HeadlinesBriefing favicon HeadlinesBriefing.com

erm CLI Tool Removes Disfluencies From Speech Audio Automatically

Hacker News •
×

Whisper-powered CLI tool erm automatically removes ums, uhs, and erms from voice recordings. The utility processes audio files locally, outputting cleaned .wav files alongside JSON cut lists for precise editing. Unlike manual cleanup, it handles the tedious work of detecting and excising disfluencies without sending recordings to cloud services.

The naive approach fails because Whisper omits many fillers from transcripts, arbitrary cuts create audible clicks, and mismatched background hiss creates perceptible shifts. Creator built erm to solve these three problems through multiple detection passes: word-level analysis, gap fillers, embedded fillers, and abnormally long words. It also uses faster-whisper for better performance than vanilla Whisper.

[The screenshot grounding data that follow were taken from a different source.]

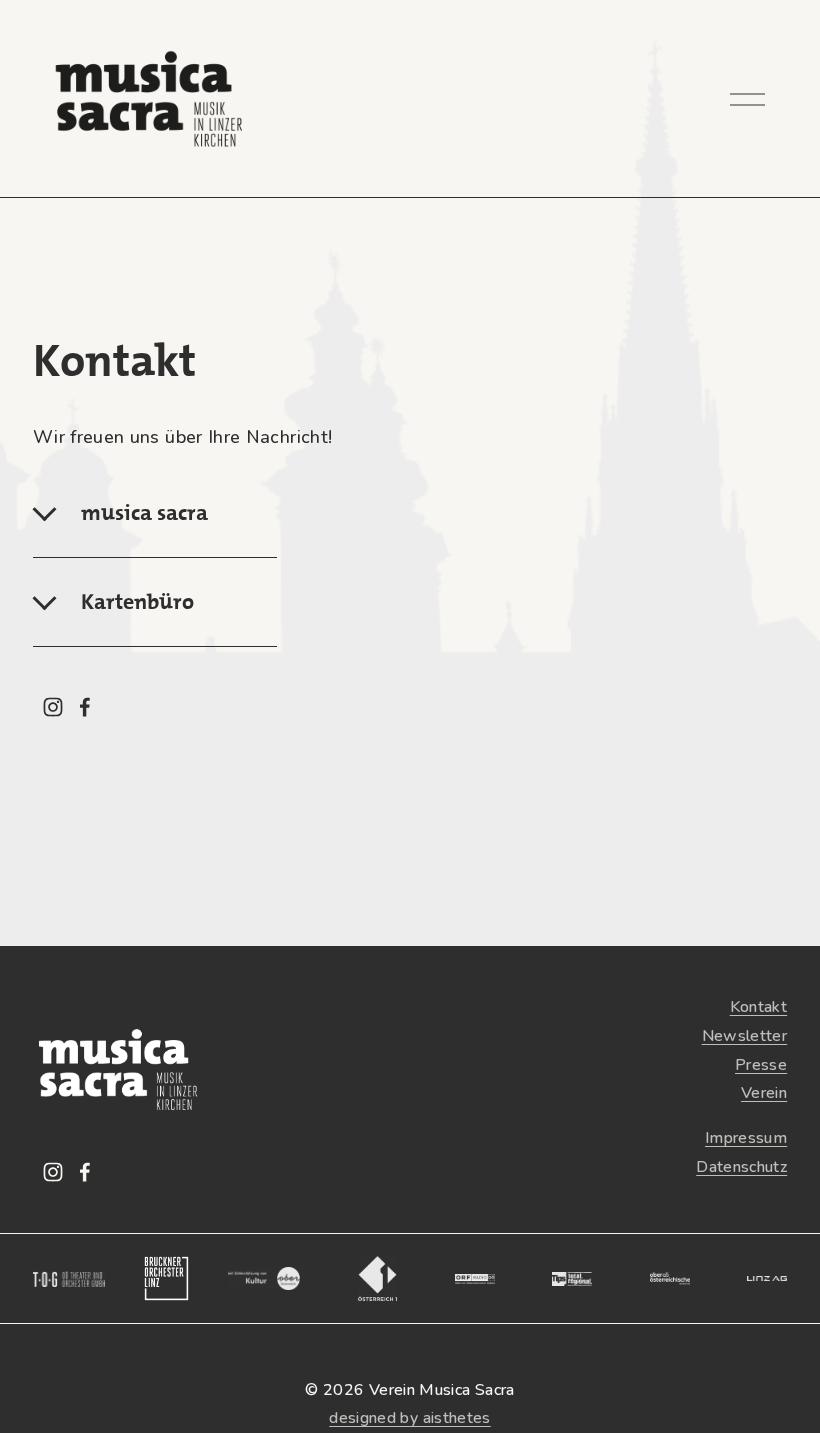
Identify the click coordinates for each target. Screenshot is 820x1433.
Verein (764, 1093)
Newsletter (745, 1036)
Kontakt (759, 1007)
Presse (761, 1065)
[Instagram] (53, 707)
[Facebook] (85, 707)
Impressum (746, 1138)
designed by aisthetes (410, 1418)
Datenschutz (741, 1167)
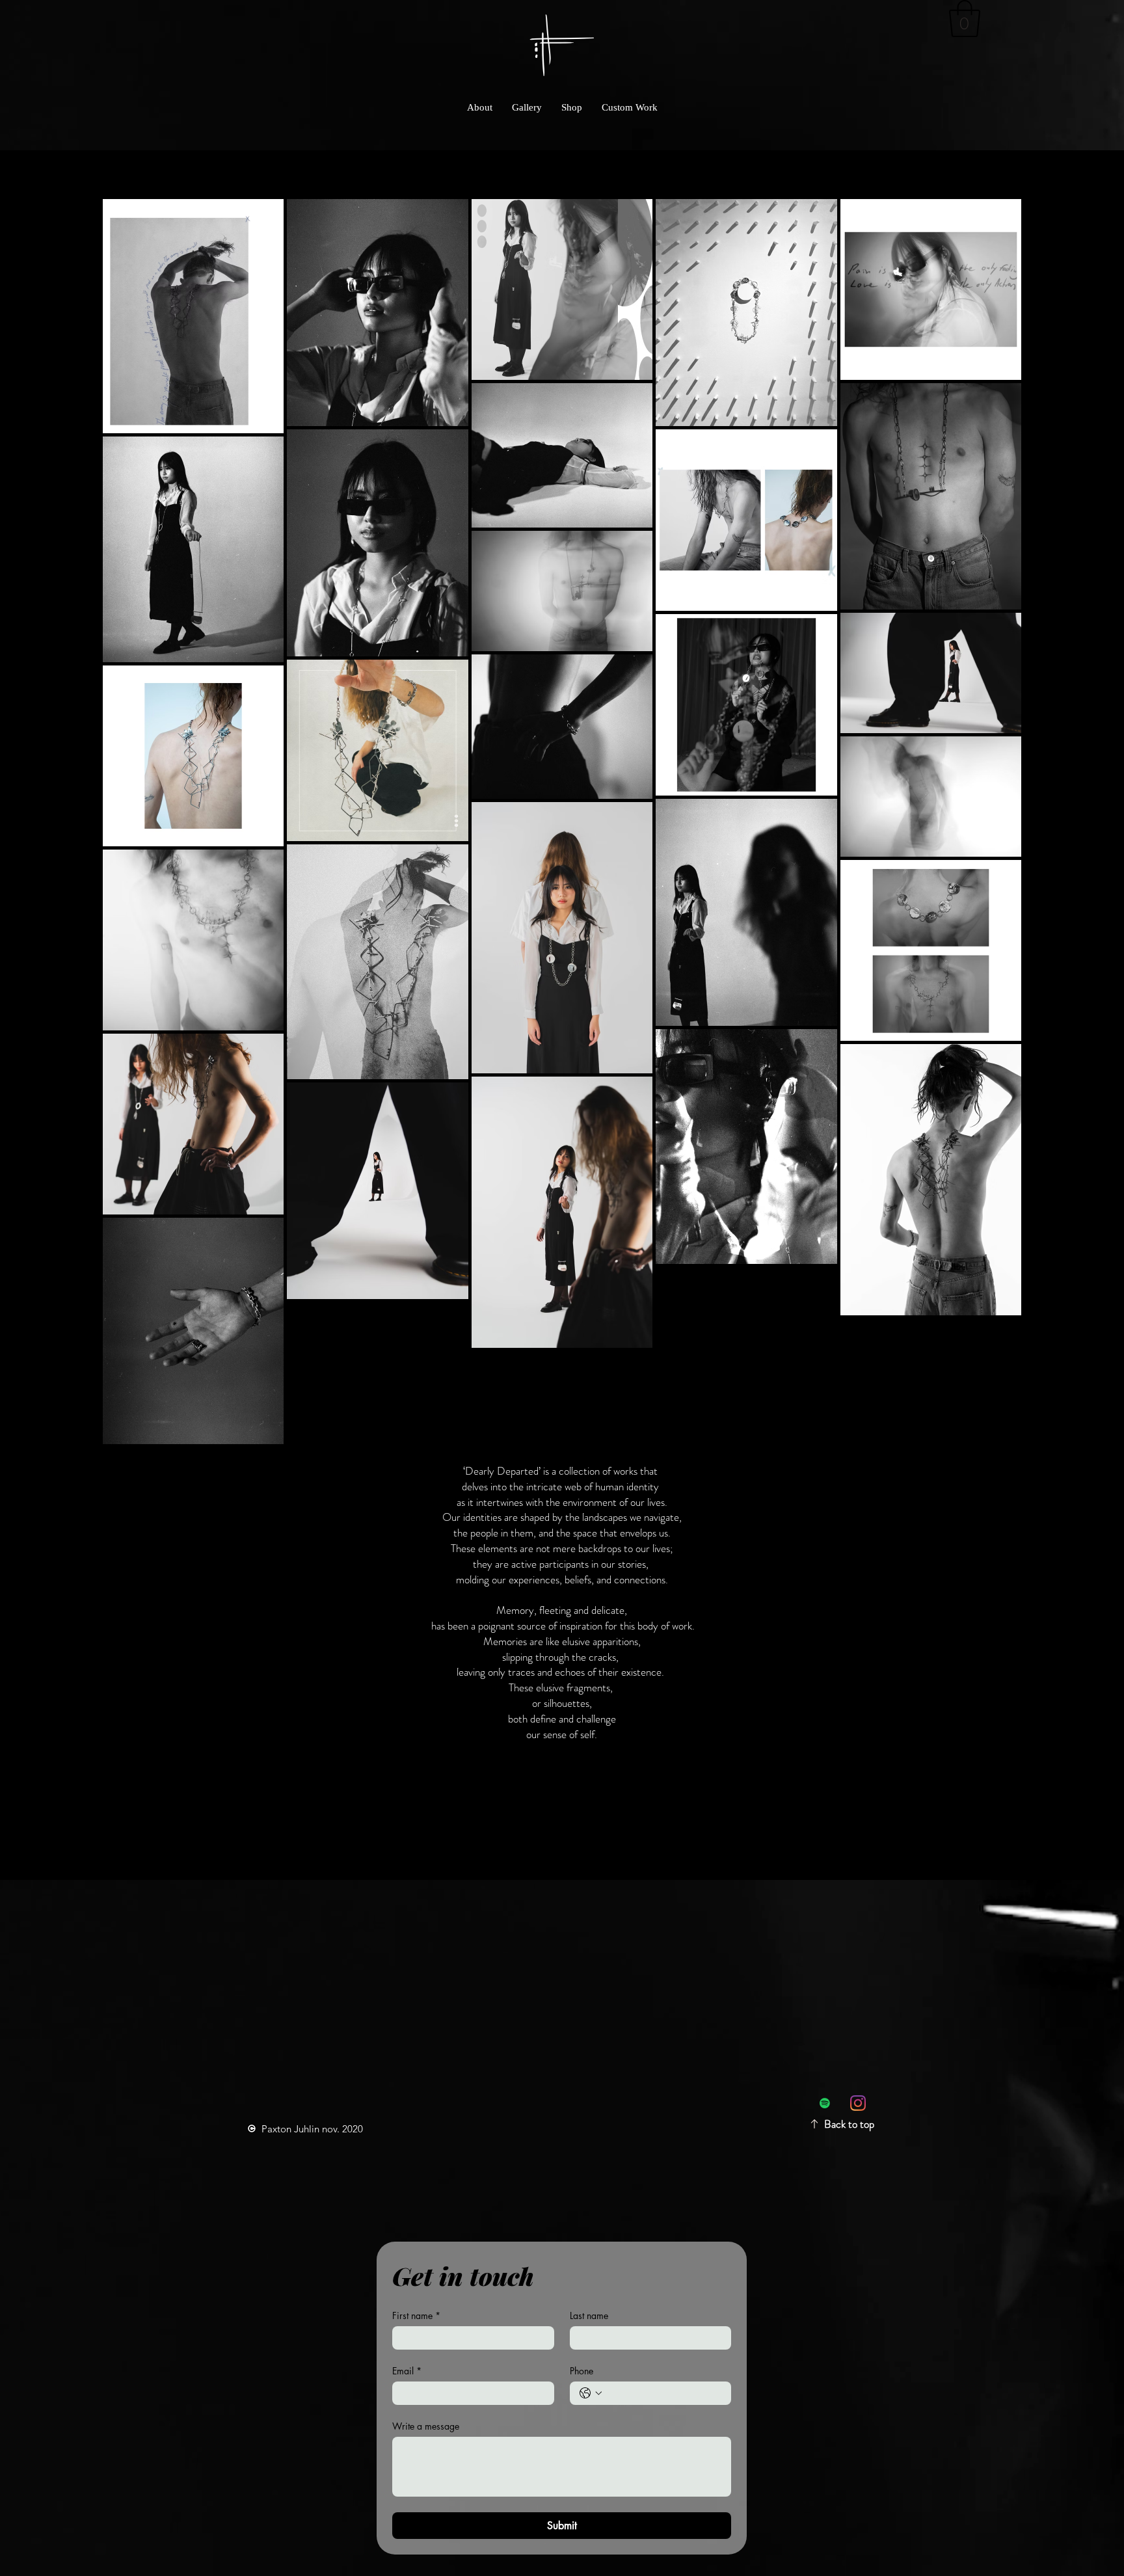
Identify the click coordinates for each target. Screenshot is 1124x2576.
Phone (581, 2370)
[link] (964, 18)
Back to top (849, 2124)
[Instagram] (858, 2103)
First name (416, 2315)
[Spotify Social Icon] (825, 2103)
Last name (589, 2315)
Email (406, 2370)
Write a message (425, 2426)
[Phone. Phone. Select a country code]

Cut points slide up to 60ms to find quiet moments, then snap to zero-crossings to eliminate waveform steps. Crossfades scale to cut length rather than using fixed durations. Room tone loops mask background mismatches across splices. Four denoising modes balance detection accuracy against clean output, with hybrid mode as the sensible default.

The validate subcommand confirms output integrity through three checks: file opens, duration reduction matches cuts, and no fillers reappear in re-transcription. It intentionally preserves discourse markers like 'like' and 'you know' since these serve linguistic function beyond simple disfluency.